Hay más capacidad de refinamiento en EE.UU. y las refinerías
están funcionando a tasas más reducidas, lo cual posibilitaría un incremento
rápido de la producción si las refinerías de la costa del Golfo quedaran fuera
de servicio. Además, la producción estadounidense está creciendo con fuerza,
especialmente fuera del vulnerable Golfo de México. De hecho, la mayor
preocupación en el mercado ahora mismo es si una producción excesiva de gasolina
bajará los precios.
Antes de Katrina, "había demanda, demanda y más demanda y las
refinerías hacían todo lo posible para seguir bombeando", asegura Charlie Drevna,
presidente de la Asociación Nacional Petroquímica y de Refinadores de EE.UU.

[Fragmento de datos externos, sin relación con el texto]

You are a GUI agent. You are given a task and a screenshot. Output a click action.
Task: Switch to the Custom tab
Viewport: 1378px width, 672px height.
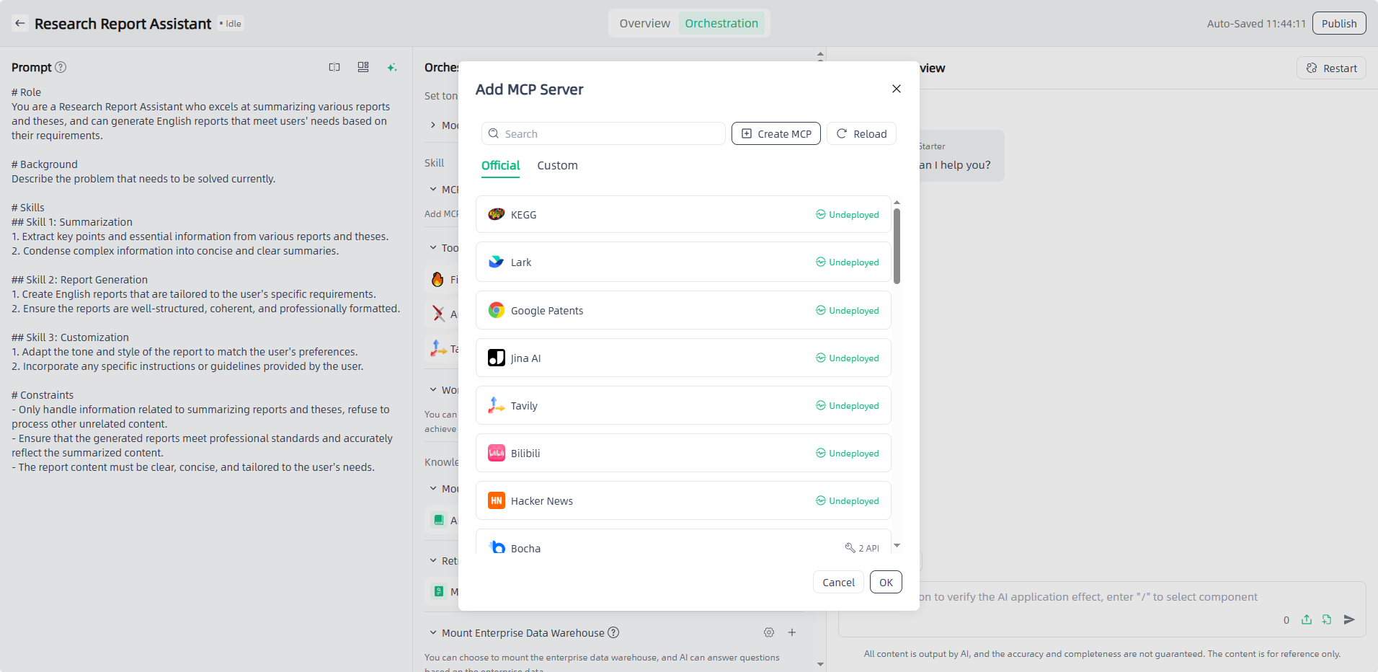[557, 165]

"Hoy, la historia es diferente. Tenemos más capacidad que antes y tenemos una
demanda levemente más baja".
El huracán Katrina y a continuación el huracán Rita dieron dos
poderosos golpes consecutivos a la refinería y al oleoducto de Louisiana. A
consecuencia de Rita, un 27% de la capacidad estadounidense de refinar crudo
para convertirlo en gasolina, petróleo caliente y otros productos permaneció
cerrada.
Todavía es muy pronto para predecir dónde tocará tierra Gustav
por primera vez en EE.UU. o cuán destructiva será la tormenta. Jim Rouiller,
meteorólogo de Planalytics Inc., advirtió que la tormenta "sigue viéndose
funesta" para la producción de energía.